Chris O’Connell: Okay. Great. And what’s a good tax rate for next year?
John Connerton: About 24.5% is a good tax rate.
Chris O’Connell: Great. And then, lastly, credit metrics all around seemed great this quarter. Can you just talk about, given the moving rates and kind of overall economic activity, what you guys are seeing in your market areas and within your portfolio and maybe where you’re pulling back on or see additional risk as well as what the critical factors are to keep the hotel portfolio criticized coming down over the course of next year?
David Nasca: I’ll answer that one, Chris. Couple of things. One is, in the marketplace, we’re still seeing strength and good credit, especially in the manufacturing and the C&I side. Commercial real estate has slowed down with the increase in rates. Mortgage, obviously, has really tightened up in terms of slowing down. So from an activity standpoint that’s kind of what we’re seeing. We’ve offset commercial real estate growth last year. We’ve offset that with our C&I expectation this year. Obviously, when you are in industry, whether it’s service or manufacturing, if we head into a recession here, there could be impacts there. We’re watching that. At this point, credits are fairly benign. We’re seeing that across the industry and we’re feeling the same way.
You are hearing that, I’m sure, across all your discussions here. We are trying to stay very close to our customers, though, because if we get into a recessionary environment, demand is going to matter. Most of the people have worked through the supply chain issues that they had, and that actually is resulting at least in the manufacturing side improving.
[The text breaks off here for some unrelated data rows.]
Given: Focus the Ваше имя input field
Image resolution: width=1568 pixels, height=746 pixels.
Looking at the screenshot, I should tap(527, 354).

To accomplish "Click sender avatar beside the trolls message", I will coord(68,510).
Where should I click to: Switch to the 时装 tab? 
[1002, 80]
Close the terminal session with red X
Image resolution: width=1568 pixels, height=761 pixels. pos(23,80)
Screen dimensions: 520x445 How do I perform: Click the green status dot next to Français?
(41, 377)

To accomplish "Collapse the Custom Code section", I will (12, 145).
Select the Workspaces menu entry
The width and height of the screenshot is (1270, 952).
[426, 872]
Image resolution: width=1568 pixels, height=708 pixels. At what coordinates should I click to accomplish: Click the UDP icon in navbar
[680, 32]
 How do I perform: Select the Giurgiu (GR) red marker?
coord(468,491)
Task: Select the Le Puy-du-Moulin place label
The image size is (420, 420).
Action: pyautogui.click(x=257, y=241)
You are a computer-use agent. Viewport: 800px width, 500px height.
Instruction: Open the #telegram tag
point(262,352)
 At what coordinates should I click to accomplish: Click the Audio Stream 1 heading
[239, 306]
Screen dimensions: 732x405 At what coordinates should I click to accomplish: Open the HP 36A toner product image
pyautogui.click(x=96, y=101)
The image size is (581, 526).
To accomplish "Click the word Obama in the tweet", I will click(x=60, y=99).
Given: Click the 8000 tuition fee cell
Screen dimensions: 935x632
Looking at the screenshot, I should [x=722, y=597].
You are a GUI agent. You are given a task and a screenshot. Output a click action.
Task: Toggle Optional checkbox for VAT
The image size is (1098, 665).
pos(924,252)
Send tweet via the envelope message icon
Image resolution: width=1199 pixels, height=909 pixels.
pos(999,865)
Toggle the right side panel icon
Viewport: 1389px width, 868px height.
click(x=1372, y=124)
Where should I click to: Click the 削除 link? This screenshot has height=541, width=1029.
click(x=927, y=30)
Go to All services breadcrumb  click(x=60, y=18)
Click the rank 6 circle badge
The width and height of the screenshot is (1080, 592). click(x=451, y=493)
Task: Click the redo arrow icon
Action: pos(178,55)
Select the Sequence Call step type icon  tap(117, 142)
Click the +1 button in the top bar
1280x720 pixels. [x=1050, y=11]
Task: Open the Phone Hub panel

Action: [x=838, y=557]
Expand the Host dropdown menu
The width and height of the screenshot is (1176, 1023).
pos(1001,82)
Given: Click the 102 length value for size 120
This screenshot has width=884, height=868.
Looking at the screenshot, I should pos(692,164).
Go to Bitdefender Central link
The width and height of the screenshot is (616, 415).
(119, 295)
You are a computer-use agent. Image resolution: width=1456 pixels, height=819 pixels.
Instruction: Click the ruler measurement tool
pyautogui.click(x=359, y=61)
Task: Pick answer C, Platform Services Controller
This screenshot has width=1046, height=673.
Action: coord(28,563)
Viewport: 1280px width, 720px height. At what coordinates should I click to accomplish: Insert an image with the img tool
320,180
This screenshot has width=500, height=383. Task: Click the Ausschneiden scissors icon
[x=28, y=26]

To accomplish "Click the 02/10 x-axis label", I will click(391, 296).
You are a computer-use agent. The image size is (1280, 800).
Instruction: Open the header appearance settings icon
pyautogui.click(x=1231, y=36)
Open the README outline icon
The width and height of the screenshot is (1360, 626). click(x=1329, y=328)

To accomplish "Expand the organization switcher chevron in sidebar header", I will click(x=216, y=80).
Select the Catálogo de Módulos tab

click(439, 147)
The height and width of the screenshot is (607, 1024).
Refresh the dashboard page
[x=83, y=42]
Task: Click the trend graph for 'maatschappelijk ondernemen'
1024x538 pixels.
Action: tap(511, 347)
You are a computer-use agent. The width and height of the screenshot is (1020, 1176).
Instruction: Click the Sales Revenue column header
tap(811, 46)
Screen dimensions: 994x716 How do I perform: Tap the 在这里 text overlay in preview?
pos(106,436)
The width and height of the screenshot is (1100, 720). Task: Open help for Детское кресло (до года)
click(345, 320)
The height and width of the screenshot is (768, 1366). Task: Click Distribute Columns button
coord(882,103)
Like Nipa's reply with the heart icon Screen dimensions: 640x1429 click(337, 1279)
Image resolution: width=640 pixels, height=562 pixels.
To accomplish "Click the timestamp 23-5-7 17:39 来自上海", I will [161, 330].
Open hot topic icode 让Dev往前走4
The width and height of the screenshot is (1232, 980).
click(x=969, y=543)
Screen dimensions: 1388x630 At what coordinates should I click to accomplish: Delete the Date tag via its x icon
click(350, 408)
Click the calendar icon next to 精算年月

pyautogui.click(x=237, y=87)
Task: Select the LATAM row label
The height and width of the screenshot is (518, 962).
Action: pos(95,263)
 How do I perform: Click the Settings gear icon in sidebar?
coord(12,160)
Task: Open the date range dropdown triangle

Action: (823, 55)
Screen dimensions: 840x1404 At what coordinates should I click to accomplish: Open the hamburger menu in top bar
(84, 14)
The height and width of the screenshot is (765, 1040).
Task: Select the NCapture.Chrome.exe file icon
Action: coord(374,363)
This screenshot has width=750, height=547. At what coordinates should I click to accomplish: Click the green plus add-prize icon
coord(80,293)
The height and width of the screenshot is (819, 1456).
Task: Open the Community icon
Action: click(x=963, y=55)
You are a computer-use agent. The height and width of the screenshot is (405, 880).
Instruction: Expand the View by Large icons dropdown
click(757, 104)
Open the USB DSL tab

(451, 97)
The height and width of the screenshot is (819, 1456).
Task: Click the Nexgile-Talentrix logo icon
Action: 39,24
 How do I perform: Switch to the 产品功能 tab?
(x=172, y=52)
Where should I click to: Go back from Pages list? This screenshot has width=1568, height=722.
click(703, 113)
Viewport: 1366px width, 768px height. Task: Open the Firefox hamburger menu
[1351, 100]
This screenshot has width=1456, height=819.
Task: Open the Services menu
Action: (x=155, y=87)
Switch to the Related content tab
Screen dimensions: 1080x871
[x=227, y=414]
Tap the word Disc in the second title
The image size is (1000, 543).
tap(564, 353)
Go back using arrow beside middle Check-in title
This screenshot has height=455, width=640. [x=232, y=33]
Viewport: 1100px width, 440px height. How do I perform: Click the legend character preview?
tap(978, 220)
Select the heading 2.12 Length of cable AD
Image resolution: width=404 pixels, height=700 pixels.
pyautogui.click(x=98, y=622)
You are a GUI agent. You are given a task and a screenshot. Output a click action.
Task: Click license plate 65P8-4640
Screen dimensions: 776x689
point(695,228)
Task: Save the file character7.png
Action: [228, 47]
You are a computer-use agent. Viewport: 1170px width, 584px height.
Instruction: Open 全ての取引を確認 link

We’re not seeing any deterioration at this moment on a credit side. So I think we’re feeling pretty constructively positive in terms of going into this. We’re not chasing it. Certainly, we always talk about that. We maintained our credit standards. We’re not loosening those. John talked about the margins earlier. We are getting paid for the risk we’re taking. We’re not shrinking too much on the margin here.
So I think, overall, we’re feeling okay going into what we’re seeing right now and we’re watching it.
John Connerton: The only thing I would add just, Chris, we’re going to be on CECL in the upcoming year. And the provision will be a little more at risk with forecast on the economy, so that’s something to kind of consider.
David Nasca: I guess you also asked the question about the hotels. I’ll go back to that. 60% of the hotels have come out since we originally criticized them. You have probably $30 million still left. Of those, one of them will stay in there, call it, $8 million to $10 million. The rest of those, we are continuing to watch for performance at their given cycles, different prime periods. They are performing. We don’t see anything that will preclude them from continuing to repair themselves and come out over the next period of time.
Chris O’Connell: Great. And for the CECL impact, you guys have an estimate for that yet?
John Connerton: Well, yes. We’ll have some disclosures in our K when it comes out in the beginning of March.
Chris O’Connell: Okay. Got it. Makes sense. Appreciate you taking my questions.
Operator: And we have reached the end of the question-and-answer session. I’ll now turn the call back over to management for closing remarks.